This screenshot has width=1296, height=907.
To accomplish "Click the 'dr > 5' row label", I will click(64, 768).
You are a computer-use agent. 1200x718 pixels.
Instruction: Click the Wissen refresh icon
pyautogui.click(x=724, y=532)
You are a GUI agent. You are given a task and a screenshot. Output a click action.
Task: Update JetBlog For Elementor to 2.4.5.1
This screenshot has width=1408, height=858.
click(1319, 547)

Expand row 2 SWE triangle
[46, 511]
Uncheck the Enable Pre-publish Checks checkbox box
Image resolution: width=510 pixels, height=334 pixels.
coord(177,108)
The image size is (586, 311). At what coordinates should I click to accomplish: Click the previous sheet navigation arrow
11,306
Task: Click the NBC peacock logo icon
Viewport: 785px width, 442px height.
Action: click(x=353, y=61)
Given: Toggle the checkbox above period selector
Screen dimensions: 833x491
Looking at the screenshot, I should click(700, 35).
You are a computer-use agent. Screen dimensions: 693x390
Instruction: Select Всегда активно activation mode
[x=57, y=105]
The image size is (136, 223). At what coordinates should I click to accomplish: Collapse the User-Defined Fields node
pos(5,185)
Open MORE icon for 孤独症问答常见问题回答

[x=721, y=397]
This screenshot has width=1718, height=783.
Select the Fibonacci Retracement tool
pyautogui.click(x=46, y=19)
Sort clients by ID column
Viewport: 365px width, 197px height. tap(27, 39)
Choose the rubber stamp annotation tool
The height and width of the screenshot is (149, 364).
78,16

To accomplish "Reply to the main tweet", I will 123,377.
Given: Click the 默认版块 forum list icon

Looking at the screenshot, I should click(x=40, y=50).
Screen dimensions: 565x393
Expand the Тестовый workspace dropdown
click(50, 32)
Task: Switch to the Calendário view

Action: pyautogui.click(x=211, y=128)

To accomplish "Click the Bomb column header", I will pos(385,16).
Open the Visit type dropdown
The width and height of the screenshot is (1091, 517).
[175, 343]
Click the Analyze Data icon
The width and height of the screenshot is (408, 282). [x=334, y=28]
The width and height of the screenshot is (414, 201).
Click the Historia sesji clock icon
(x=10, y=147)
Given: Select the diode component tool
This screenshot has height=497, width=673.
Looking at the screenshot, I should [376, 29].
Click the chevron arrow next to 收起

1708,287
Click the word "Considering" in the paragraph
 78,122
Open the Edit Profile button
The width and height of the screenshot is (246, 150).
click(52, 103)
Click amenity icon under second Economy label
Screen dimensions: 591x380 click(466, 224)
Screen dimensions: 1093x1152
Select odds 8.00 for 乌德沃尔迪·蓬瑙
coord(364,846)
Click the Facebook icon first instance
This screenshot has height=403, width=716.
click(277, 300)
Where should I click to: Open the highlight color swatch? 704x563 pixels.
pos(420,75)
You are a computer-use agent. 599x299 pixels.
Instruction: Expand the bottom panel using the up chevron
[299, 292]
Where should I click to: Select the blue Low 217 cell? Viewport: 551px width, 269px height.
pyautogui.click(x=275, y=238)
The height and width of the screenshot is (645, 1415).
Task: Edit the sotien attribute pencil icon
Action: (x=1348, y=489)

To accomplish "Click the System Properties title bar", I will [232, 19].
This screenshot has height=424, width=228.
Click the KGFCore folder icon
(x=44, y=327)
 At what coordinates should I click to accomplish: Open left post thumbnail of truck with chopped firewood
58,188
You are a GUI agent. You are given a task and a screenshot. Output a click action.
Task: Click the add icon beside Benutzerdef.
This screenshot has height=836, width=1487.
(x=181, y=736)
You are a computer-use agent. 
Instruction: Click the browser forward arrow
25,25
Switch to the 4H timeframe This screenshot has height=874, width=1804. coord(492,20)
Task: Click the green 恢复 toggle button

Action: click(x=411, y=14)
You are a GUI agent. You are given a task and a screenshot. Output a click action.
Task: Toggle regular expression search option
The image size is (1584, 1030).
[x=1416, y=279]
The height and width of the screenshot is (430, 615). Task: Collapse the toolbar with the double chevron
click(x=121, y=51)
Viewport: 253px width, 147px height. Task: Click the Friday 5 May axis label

===============

→ **WORK TO BE COMPLETED**
Convert all of the lines above into a JSON list of strings, one string per line, leaving out blank lines.

→ **EXERCISE OUTPUT**
[
  "This screenshot has width=1296, height=907.",
  "To accomplish \"Click the 'dr > 5' row label\", I will click(64, 768).",
  "You are a computer-use agent. 1200x718 pixels.",
  "Instruction: Click the Wissen refresh icon",
  "pyautogui.click(x=724, y=532)",
  "You are a GUI agent. You are given a task and a screenshot. Output a click action.",
  "Task: Update JetBlog For Elementor to 2.4.5.1",
  "This screenshot has width=1408, height=858.",
  "click(1319, 547)",
  "Expand row 2 SWE triangle",
  "[46, 511]",
  "Uncheck the Enable Pre-publish Checks checkbox box",
  "Image resolution: width=510 pixels, height=334 pixels.",
  "coord(177,108)",
  "The image size is (586, 311). At what coordinates should I click to accomplish: Click the previous sheet navigation arrow",
  "11,306",
  "Task: Click the NBC peacock logo icon",
  "Viewport: 785px width, 442px height.",
  "Action: click(x=353, y=61)",
  "Given: Toggle the checkbox above period selector",
  "Screen dimensions: 833x491",
  "Looking at the screenshot, I should click(700, 35).",
  "You are a computer-use agent. Screen dimensions: 693x390",
  "Instruction: Select Всегда активно activation mode",
  "[x=57, y=105]",
  "The image size is (136, 223). At what coordinates should I click to accomplish: Collapse the User-Defined Fields node",
  "pos(5,185)",
  "Open MORE icon for 孤独症问答常见问题回答",
  "[x=721, y=397]",
  "This screenshot has width=1718, height=783.",
  "Select the Fibonacci Retracement tool",
  "pyautogui.click(x=46, y=19)",
  "Sort clients by ID column",
  "Viewport: 365px width, 197px height. tap(27, 39)",
  "Choose the rubber stamp annotation tool",
  "The height and width of the screenshot is (149, 364).",
  "78,16",
  "To accomplish \"Reply to the main tweet\", I will 123,377.",
  "Given: Click the 默认版块 forum list icon",
  "Looking at the screenshot, I should click(x=40, y=50).",
  "Screen dimensions: 565x393",
  "Expand the Тестовый workspace dropdown",
  "click(50, 32)",
  "Task: Switch to the Calendário view",
  "Action: pyautogui.click(x=211, y=128)",
  "To accomplish \"Click the Bomb column header\", I will pos(385,16).",
  "Open the Visit type dropdown",
  "The width and height of the screenshot is (1091, 517).",
  "[175, 343]",
  "Click the Analyze Data icon",
  "The width and height of the screenshot is (408, 282). [x=334, y=28]",
  "The width and height of the screenshot is (414, 201).",
  "Click the Historia sesji clock icon",
  "(x=10, y=147)",
  "Given: Select the diode component tool",
  "This screenshot has height=497, width=673.",
  "Looking at the screenshot, I should [376, 29].",
  "Click the chevron arrow next to 收起",
  "1708,287",
  "Click the word \"Considering\" in the paragraph",
  " 78,122",
  "Open the Edit Profile button",
  "The width and height of the screenshot is (246, 150).",
  "click(52, 103)",
  "Click amenity icon under second Economy label",
  "Screen dimensions: 591x380 click(466, 224)",
  "Screen dimensions: 1093x1152",
  "Select odds 8.00 for 乌德沃尔迪·蓬瑙",
  "coord(364,846)",
  "Click the Facebook icon first instance",
  "This screenshot has height=403, width=716.",
  "click(277, 300)",
  "Where should I click to: Open the highlight color swatch? 704x563 pixels.",
  "pos(420,75)",
  "You are a computer-use agent. 599x299 pixels.",
  "Instruction: Expand the bottom panel using the up chevron",
  "[299, 292]",
  "Where should I click to: Select the blue Low 217 cell? Viewport: 551px width, 269px height.",
  "pyautogui.click(x=275, y=238)",
  "The height and width of the screenshot is (645, 1415).",
  "Task: Edit the sotien attribute pencil icon",
  "Action: (x=1348, y=489)",
  "To accomplish \"Click the System Properties title bar\", I will [232, 19].",
  "This screenshot has height=424, width=228.",
  "Click the KGFCore folder icon",
  "(x=44, y=327)",
  " At what coordinates should I click to accomplish: Open left post thumbnail of truck with chopped firewood",
  "58,188",
  "You are a GUI agent. You are given a task and a screenshot. Output a click action.",
  "Task: Click the add icon beside Benutzerdef.",
  "This screenshot has height=836, width=1487.",
  "(x=181, y=736)",
  "You are a computer-use agent. ",
  "Instruction: Click the browser forward arrow",
  "25,25",
  "Switch to the 4H timeframe This screenshot has height=874, width=1804. coord(492,20)",
  "Task: Click the green 恢复 toggle button",
  "Action: click(x=411, y=14)",
  "You are a GUI agent. You are given a task and a screenshot. Output a click action.",
  "Task: Toggle regular expression search option",
  "The image size is (1584, 1030).",
  "[x=1416, y=279]",
  "The height and width of the screenshot is (430, 615). Task: Collapse the toolbar with the double chevron",
  "click(x=121, y=51)",
  "Viewport: 253px width, 147px height. Task: Click the Friday 5 May axis label"
]